> **Kutipan Teks**
--------------------
Siswi MAN 1 Tegal Dikeluarkan Sekolah Karena Buka Jilbab Di Lomba Renang, KPAI: Ini Pelanggaran Hak Anak

Slawi - Dunia pendidikan nasional kembali dihadapkan pada sebuah polemik yang menyentuh isu peraturan sekolah, hak anak dan prestasi olahraga. Seorang siswi kelas XI Madrasah Aliyah Negeri (MAN) 1 Tegal terancam kehilangan hak pendidikannya setelah pihak sekolah memintanya untuk pindah ke sekolah lain. Keputusan ini merupakan buntut dari partisipasinya dalam Pekan Olahraga Pelajar Daerah (Popda) Kabupaten Tegal pada September 2024 lalu, di mana ia tidak mengenakan baju renang yang dilengkapi jilbab saat berlaga di kolam renang.

Kasus ini mengemuka setelah orang tua siswi menyuarakan keberatannya atas perlakuan yang diterima putrinya, yang dianggap tidak hanya merugikan secara akademis tetapi juga menyerang mental sang anak. Komisi Perlindungan Anak Indonesia (KPAI) telah merespons dengan tegas, menyatakan bahwa penghentian pendidikan seorang anak dengan alasan tersebut merupakan bentuk pelanggaran serius terhadap hak-hak fundamental anak.

Cuitan Orang Tua Siswi MAN 1 Tegal

Kronologi Kasus MAN 1 Tegal

Permasalahan ini berawal dari sebuah ajang kompetisi olahraga pelajar yang seharusnya menjadi panggung prestasi. Menurut penuturan orang tua siswi, putrinya yang merupakan seorang atlet renang dalam perlombaan dalam Popda Kabupaten Tegal pada September 2024. Sejak awal telah ada arahan dari guru pendamping bernama Hj. Nok Aenul L, yang juga menjabat sebagai Wakil Kepala Sekolah (Waka) bidang Kesiswaan, agar sang siswi mengenakan pakaian renang yang lebih tertutup sesuai kaidah yang dianut sekolah.

"Ada arahan dari guru pendamping untuk memakai baju renang yang lebih tertutup. Anak saya saat berenang memang melepas jilbabnya namun begitu naik dari kolam, dia langsung pakai kerudung dan pakaian tertutup lainnya," ungkap orang tua siswi.

Ia menjelaskan bahwa selama proses perlombaan, guru pendamping tersebut turut menyaksikan langsung di lokasi. Namun situasi berubah drastis ketika sang guru melihat siswinya berlomba tanpa penutup kepala.
--------------------
> **Informasi yang Diberikan**
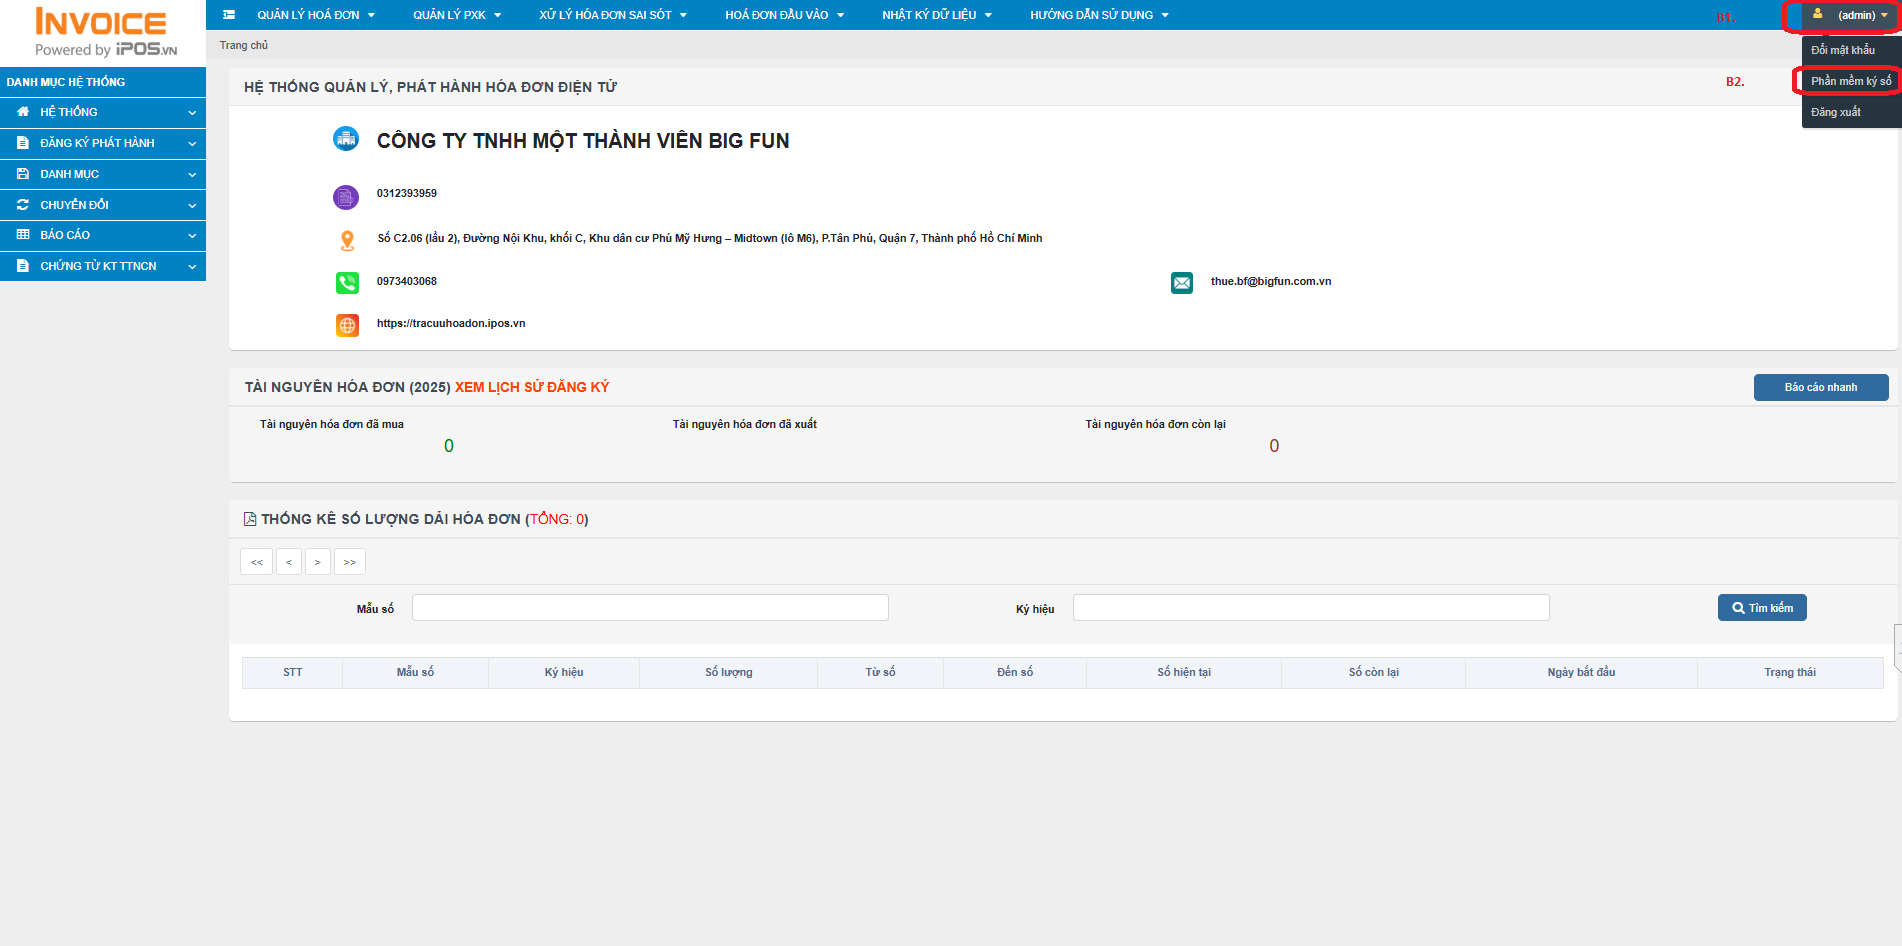Click the sidebar toggle list icon

[229, 15]
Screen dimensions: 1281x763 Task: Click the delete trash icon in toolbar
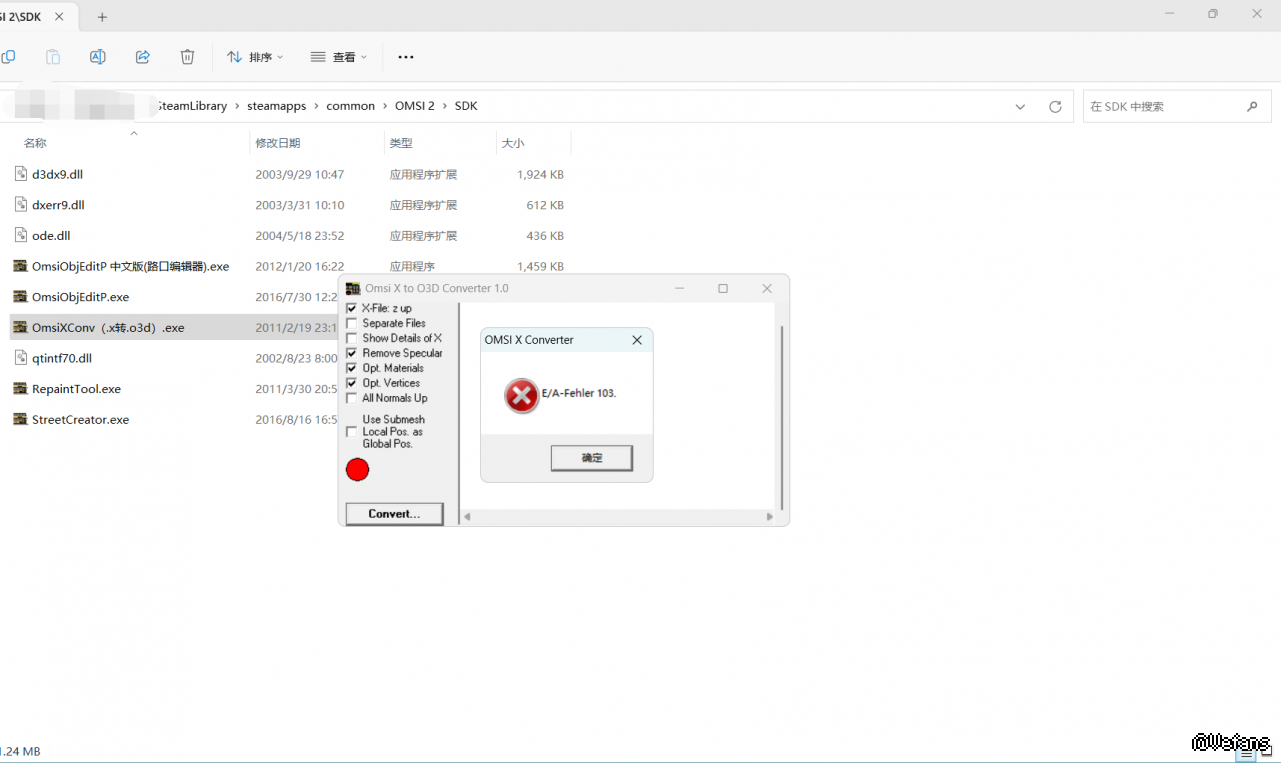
--------------------
Ringkaslah berita tentang siswi MAN 1 Tegal di atas dalam dua kalimat. Materi ini diambil dari sumber lain.

> **Hasil Latihan**
Seorang siswi kelas XI MAN 1 Tegal diminta pihak sekolah untuk pindah ke sekolah lain karena tidak mengenakan baju renang berjilbab saat berlomba di Popda Kabupaten Tegal pada September 2024. KPAI menyatakan bahwa penghentian pendidikan anak dengan alasan tersebut merupakan pelanggaran serius terhadap hak-hak fundamental anak.